The Big Bang created space. And we don't know what made the Higgs, or whether anything even had to. If this speck of unknowing is what your God depends upon, wouldn't it be a better plan to first find out before thinking a God exists?
Fair play to you if you think your thoughts are worth more stock than the collective scientific effort of every nation on Earth though.
It's not singularly my own thought, don't make this out to be me as the lone hold out. I just feel as though scientific evidence does not explain the universe that makes sense to me. What good (to me) is an explanation that does not make sense to me? It isn't very useful.
What caused the big bang? The big bang occurred because of a collision of particles (am I right on this?) therefore there was a certain rate of speed that these particles must have been moving. rate=distance/time. If we acknowledge that there is an age of the universe then we acknowledge that there is a time now. We can subtract this time until we get to zero, at which point there is no rate of the universe. There must then be an actor that acts upon the universe to set it into motion.

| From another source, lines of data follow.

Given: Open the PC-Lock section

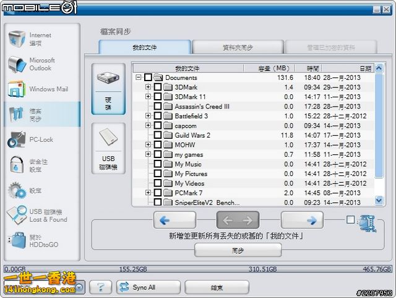Looking at the screenshot, I should (17, 139).
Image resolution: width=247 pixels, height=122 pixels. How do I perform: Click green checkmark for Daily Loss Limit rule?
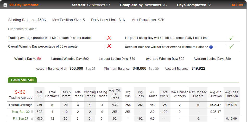pyautogui.click(x=232, y=38)
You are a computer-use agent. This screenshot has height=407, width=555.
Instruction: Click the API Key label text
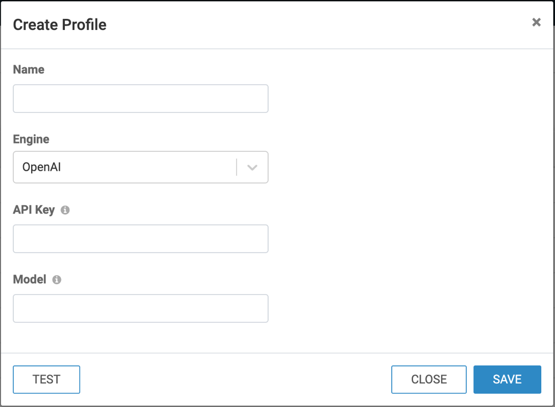click(x=34, y=210)
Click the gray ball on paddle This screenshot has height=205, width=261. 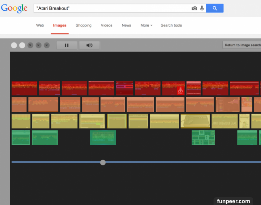tap(103, 162)
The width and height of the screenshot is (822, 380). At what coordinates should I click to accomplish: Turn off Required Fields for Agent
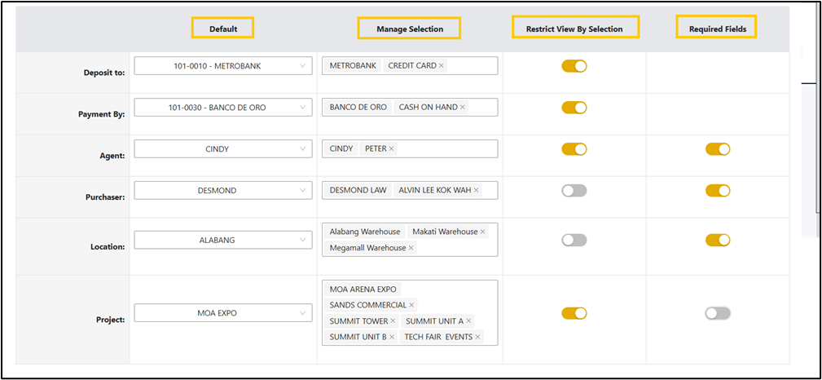[x=718, y=148]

Finally, though it doesn't necessarily fit with current western ontological belief, I find myself believing in Berkeley's esse est percipi that is, to be is to be perceived.
But at the moment a divine explanation would just be everything we already know from the scientific one with God tacked on the end with all the problems that brings up. If you think adding an extra element as complex as a God makes everything simple then more power to you.
I mean, what even constitutes a divine explanation? Creationism is absolutely fucking done for, there's no coming back on it now. The Higgs was just the final nail in the coffin.
What created the Higgs, what created space?
That entity is what I hold to be divine. I am not some evangelical preaching human human coexistence with dinosaurs. I find those people startlingly stupid, but I do feel as though there is a divine force behind everything.
I am very much a romanticist in thinking, and far less of a rationalist. Just by nature I take less stock in scientific explantation and details and more in thought. At times I find myself tending towards a Berkeleyian view of the world.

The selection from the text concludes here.